AWS : S3 (Simple Storage Service) IV - Uploading a large file

bogotobogo.com site search:

File Uploading - small files

The code below is based on An Introduction to boto's S3 interface - Storing Data.

To setup boto on Mac:

$ sudo easy_install pip
$ sudo pip install boto

Because S3 requires AWS keys, we should provide our keys: AWS_ACCESS_KEY and AWS_ACCESS_SECRET_KEY. The code uses them from /etc/boto.conf or ~/.boto:

[Credentials]
AWS_ACCESS_KEY_ID = A...3
AWS_SECRET_ACCESS_KEY = W...9

Here is our Python code (s3upload.py):

#!/bin/python
import os
import argparse

import boto
import sys
from boto.s3.key import Key

AWS_ACCESS_KEY = boto.config.get('Credentials', 'aws_access_key_id')
AWS_ACCESS_SECRET_KEY = boto.config.get('Credentials', 'aws_secret_access_key')

def check_arg(args=None):
    parser = argparse.ArgumentParser(description='args : start/start, instance-id')
    parser.add_argument('-b', '--bucket',
                        help='bucket name',
                        required='True',
                        default='')
    parser.add_argument('-f', '--filename',
                        help='file to upload',
                        required='True',
                        default='')

    results = parser.parse_args(args)
    return (results.bucket,
            results.filename)

def upload_to_s3(aws_access_key_id, aws_secret_access_key, file, bucket, key, callback=None, md5=None, reduced_redundancy=False, content_type=None):
    """
    Uploads the given file to the AWS S3
    bucket and key specified.

    callback is a function of the form:

    def callback(complete, total)

    The callback should accept two integer parameters,
    the first representing the number of bytes that
    have been successfully transmitted to S3 and the
    second representing the size of the to be transmitted
    object.

    Returns boolean indicating success/failure of upload.
    """
    try:
        size = os.fstat(file.fileno()).st_size
    except:
        # Not all file objects implement fileno(),
        # so we fall back on this
        file.seek(0, os.SEEK_END)
        size = file.tell()

    conn = boto.connect_s3(aws_access_key_id, aws_secret_access_key)
    rs = conn.get_all_buckets()
    for b in rs:
        print b
    nonexistent = conn.lookup(bucket)
    if nonexistent is None:
        print 'Not there!'
    bucket = conn.get_bucket(bucket, validate=True)
    k = Key(bucket)
    k.key = key
    if content_type:
        k.set_metadata('Content-Type', content_type)
    sent = k.set_contents_from_file(file, cb=callback, md5=md5, reduced_redundancy=reduced_redundancy, rewind=True)

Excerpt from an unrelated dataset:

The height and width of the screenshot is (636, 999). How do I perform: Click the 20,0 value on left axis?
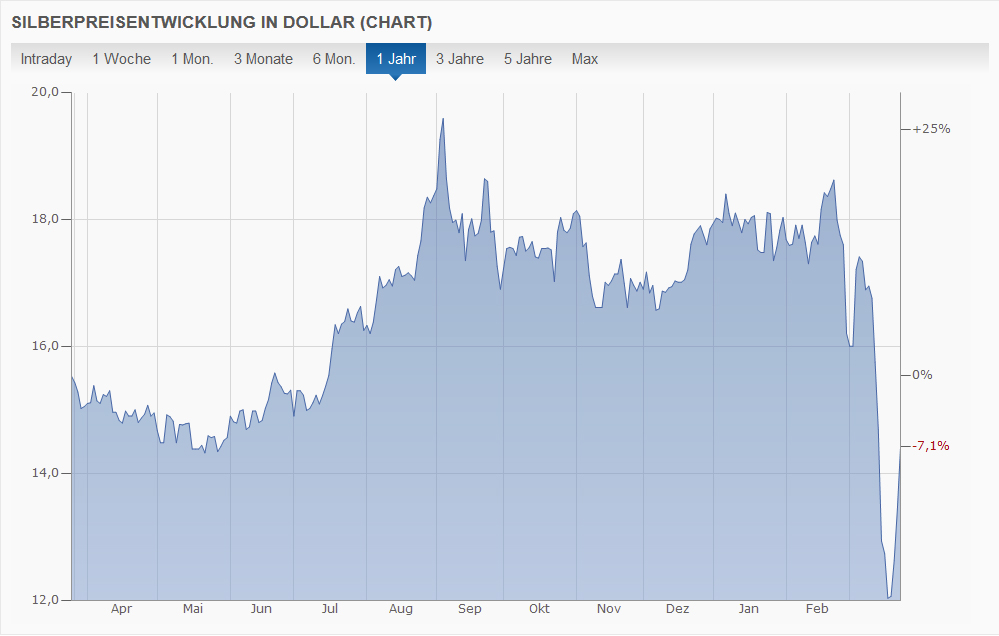46,92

    # Rewind for later use
    file.seek(0)

    if sent == size:
        return True
    return False

if __name__ == '__main__':

    bucket, filename = check_arg(sys.argv[1:])
    file = open(filename, 'r+')

    print 'ACCESS_KEY=',AWS_ACCESS_KEY
    print 'ACCESS_SECRET_KEY=',AWS_ACCESS_SECRET_KEY
    key = file.name
    print 'key=',key
    print 'bucket=',bucket

    if upload_to_s3(AWS_ACCESS_KEY, AWS_ACCESS_SECRET_KEY, file, bucket, key):
        print 'It worked!'
    else:
        print 'The upload failed...'

To run, use the following syntax:

python s3upload.py -b bucket-name -f file-name

Real sample:

$ python s3upload.py -b s3-sample-bucket -f sample-file 
ACCESS_KEY= A...
ACCESS_SECRET_KEY= W...
key= sample-file
bucket= s3-sample-bucket
<Bucket: s3-sample-bucket>
It worked!

File Uploading - Large files

The code below is based on An Introduction to boto's S3 interface - Storing Large Data.

To make the code to work, we need to download and install boto and FileChunkIO.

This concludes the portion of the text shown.